ABanerji commented 3 years ago

Hi Jorj,

this seems to be not working for me. In-fact it's not writing anything and it goes into an infinite loop. Below are steps to reproduce - 1) Im reading the uploaded file "template_QA.pdf" and extracting the page details as a "dict" -> page_dict = page.get_text("dict") 2) Then extract the block details for each block for bbox, size, text. 3) Then translate the english text to arabic using any public service. 4) Write the translated text back to the outfile with same bbox, font_size, color, bold/not-bold etc. My writer function - def write_documents2(rect, text, page, pos, font_name, font_size, color):

text=rev_sentence(translate_text)

fill_rect = fz.Rect(rect)
writer = fz.TextWriter(page.rect,color=color)

fnt_name = None
if "bold" in font_name.lower():
    fnt_name = "figbo"
elif "medi" in font_name.lower():
    fnt_name = "figbo"
elif "regu" in font_name.lower():
    fnt_name = "figo"
else:
    fnt_name = "figit"

ar_text = arabic_reshaper.reshape(text)
lt_text = [ar_text,"\n"]

print("AR SHAPER TEXT",ar_text)
print("LIST TEXT",lt_text)
try:
    writer.fillTextbox(  # fill in above text
        fill_rect,  # keep text inside this
        ar_text,  # the text
        align=fz.TEXT_ALIGN_RIGHT,  # alignment
        warn=True,  # keep going if too much text
        fontsize=font_size,
        font=fz.Font(fnt_name),
        right_to_left=True,
        #pos=point
    )
    writer.writeText(page)
except Exception as e:
    print("EXCEPTION DETAILS - ",e)
return

Observations - 1)When I try to put the new flag now, it doesn't seems to write anything. Im getting warnings as "Warning: Only fitting 0 of 2 lines." I also tried passing the text as a list . But it's not working. AR SHAPER TEXT ﻳﻈﻬﺮ ﺍﻟﺠﺪﻭﻝ 1 ﻗﺎﻟﺒﻴﻦ ﻟﻼﺳﺘﻌﻼﻡ ﻋﻦ ﺍﻟﻜﻠﻤﺎﺕ ﻳﺴﺘﺨﺪﻣﻬﻤﺎ Fader et LIST TEXT ['ﻳﻈﻬﺮ ﺍﻟﺠﺪﻭﻝ 1 ﻗﺎﻟﺒﻴﻦ ﻟﻼﺳﺘﻌﻼﻡ ﻋﻦ ﺍﻟﻜﻠﻤﺎﺕ ﻳﺴﺘﺨﺪﻣﻬﻤﺎ Fader et', '\n'] Warning: Only fitting 0 of 2 lines. template_QA.pdf

JorjMcKie commented 3 years ago

These issues seem not related to writing arabic text correctly as such.

  1. The script I sent back to you works?

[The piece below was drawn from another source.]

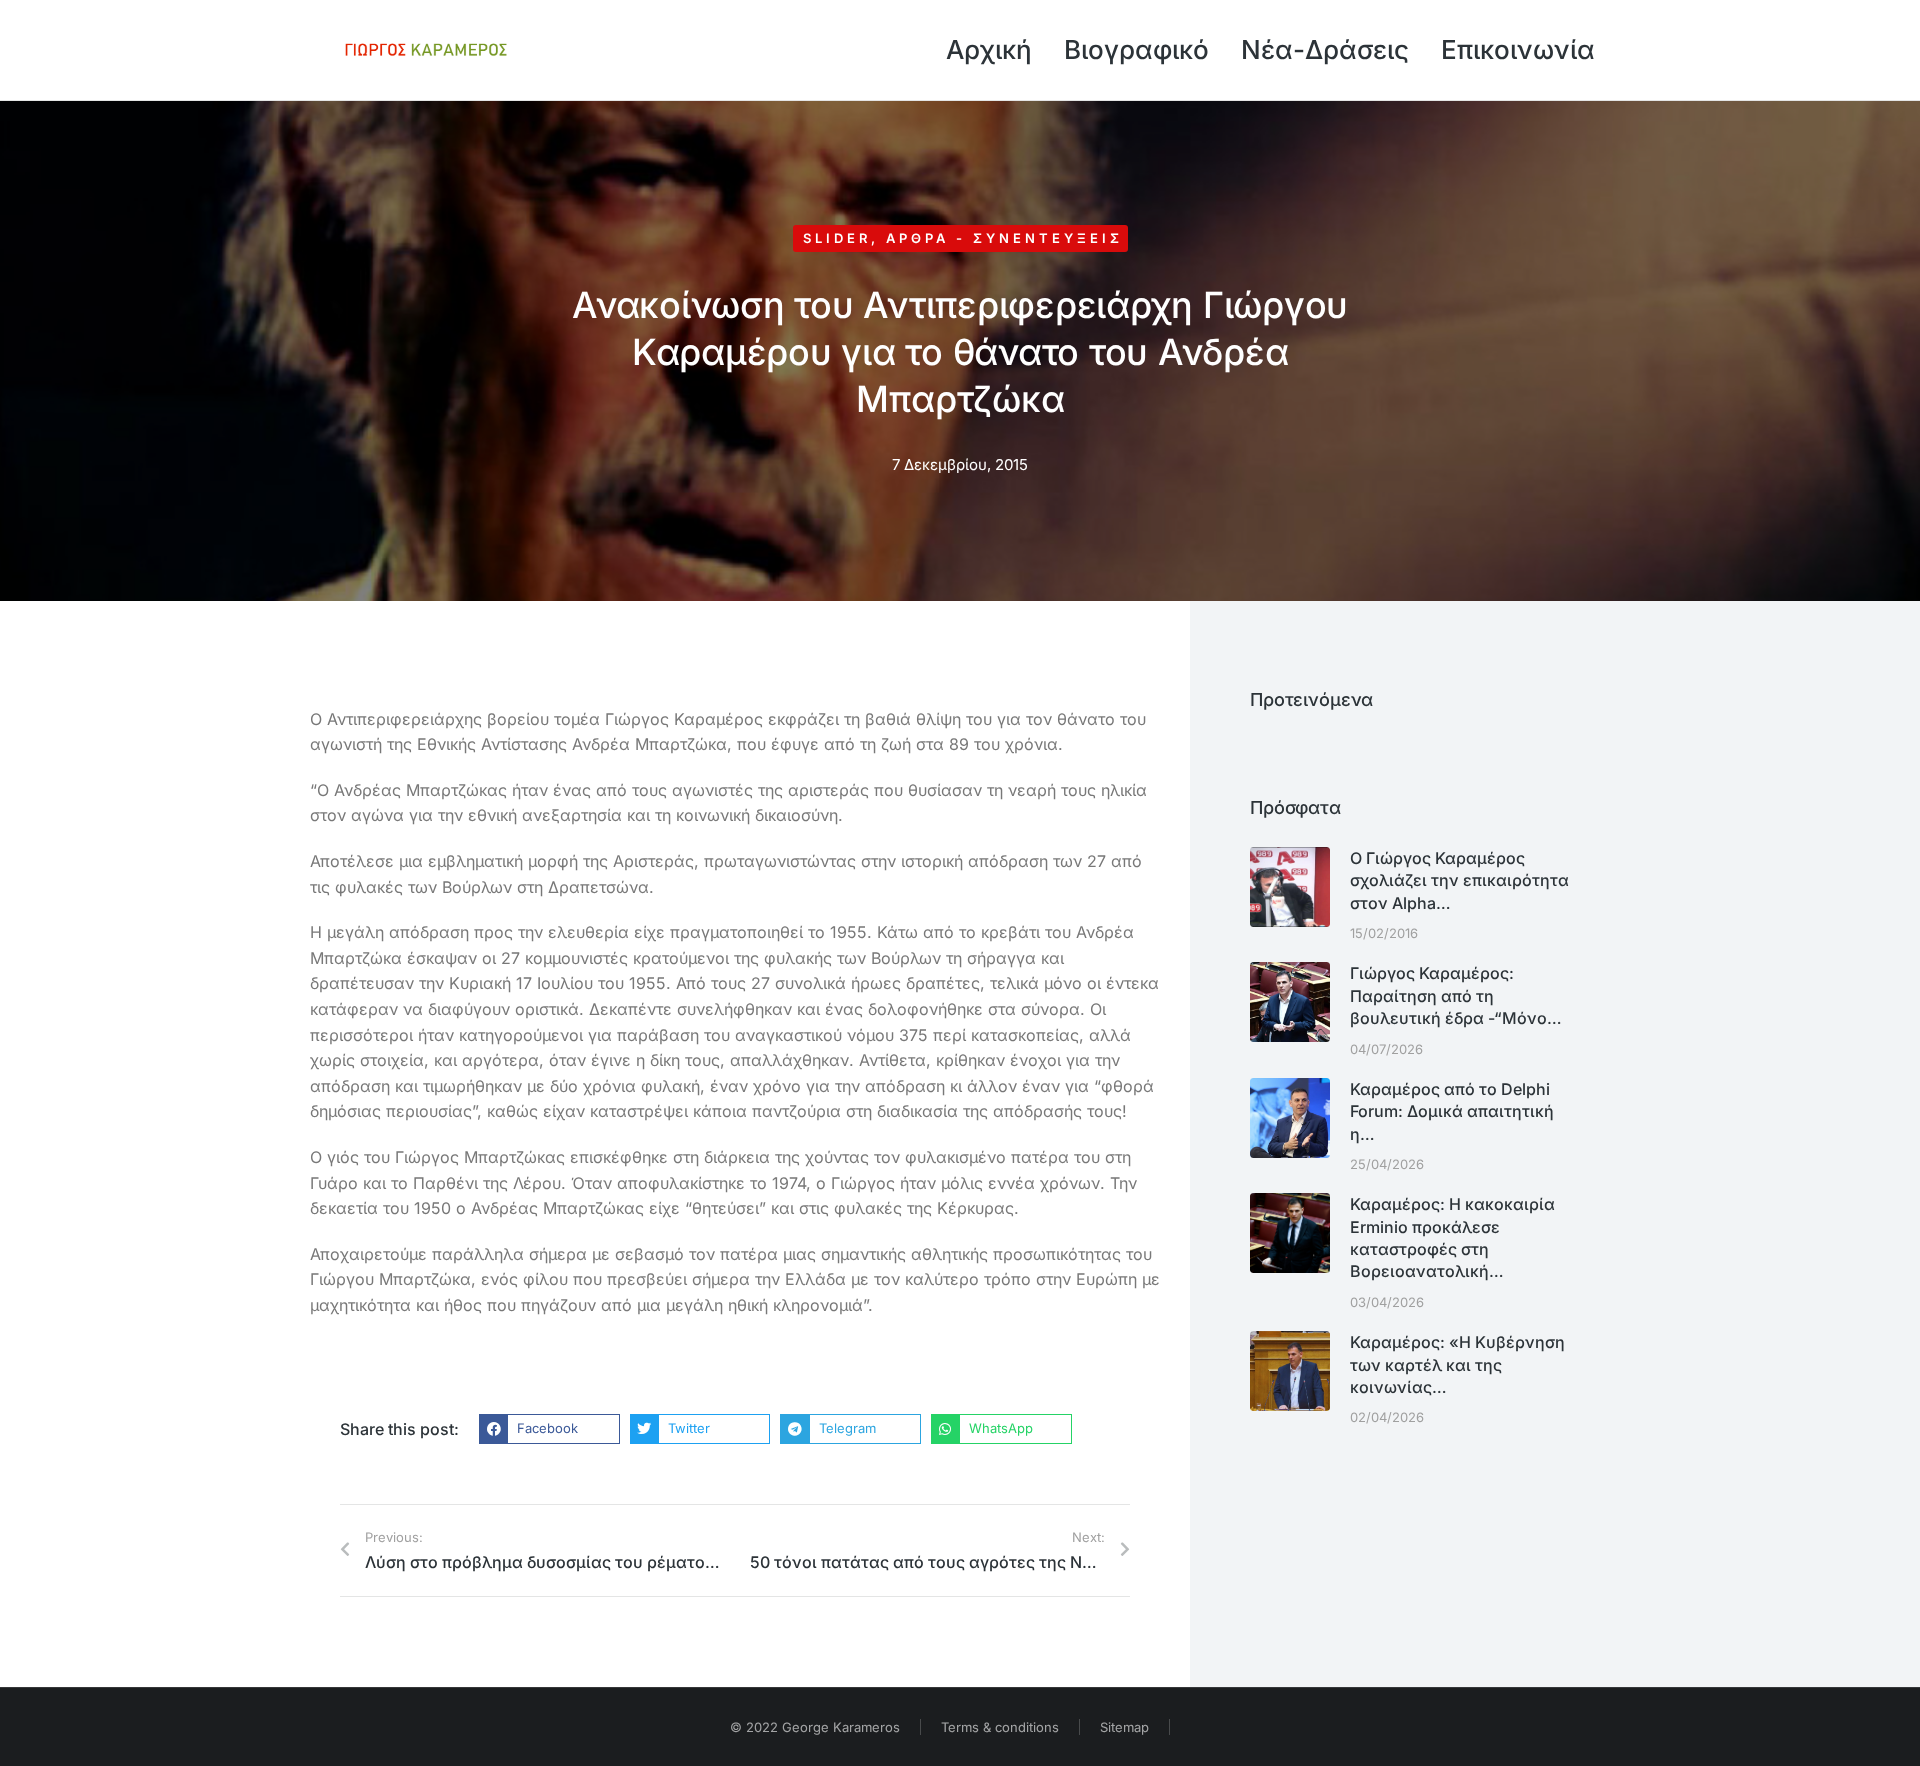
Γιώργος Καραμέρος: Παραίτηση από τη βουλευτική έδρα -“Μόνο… (1456, 995)
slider (837, 238)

All characters in correct sequence, etc?
  2. If you see "Only fitting ..." then this means the provided rectangle is too small - nothing else. Obviously you cannot assume that the text translated to arabaic fits in the same space as the English before.
  3. Experiment with the fontsize: check font.text_length(text, fontsize=...) and choose a value such that text_length is less or equal the rectangle width you are providing.
JorjMcKie commented 3 years ago

Any news from you? I will publish the new version 1.18.9 over this weekend. So there is only little time left to include more changes.

JorjMcKie commented 3 years ago

Fixed in v1.18.9 currently being uploaded.

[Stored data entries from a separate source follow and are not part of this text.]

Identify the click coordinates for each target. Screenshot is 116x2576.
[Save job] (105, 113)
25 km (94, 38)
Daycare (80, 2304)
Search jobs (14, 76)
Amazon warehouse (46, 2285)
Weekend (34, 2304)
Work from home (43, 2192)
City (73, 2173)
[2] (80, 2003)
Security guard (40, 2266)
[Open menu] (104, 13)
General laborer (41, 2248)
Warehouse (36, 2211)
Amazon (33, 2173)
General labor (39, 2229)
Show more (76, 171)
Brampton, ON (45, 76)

ABanerji commented 3 years ago

Hi Jorj, I read your message today. Was busy with the work. I guess the changes works fine, only thing is you need to adjust either the fonts or the block size. Also one more thing, for documents with 2 coloums of text, if translated. Then as per Arabic norms, these coloums should interchange position, i.e. the left becomes right and right becomes left. At present I'm writing a logic to shift the blocks by calculating the page's rect. Can you think of a better way to handle this in the library itself.

JorjMcKie commented 3 years ago

At present I'm writing a logic to shift the blocks by calculating the page's rect. Can you think of a better way to handle this in the library itself.

Layouting a page for text output always is the programmer's responsibility. That is true the same for left-to-right fonts. Not to forget about complications like header and footer which mostly take no part in the text colomns, or images around which text has to flow ... And then your situation is special in the sense that you translate from English original documents.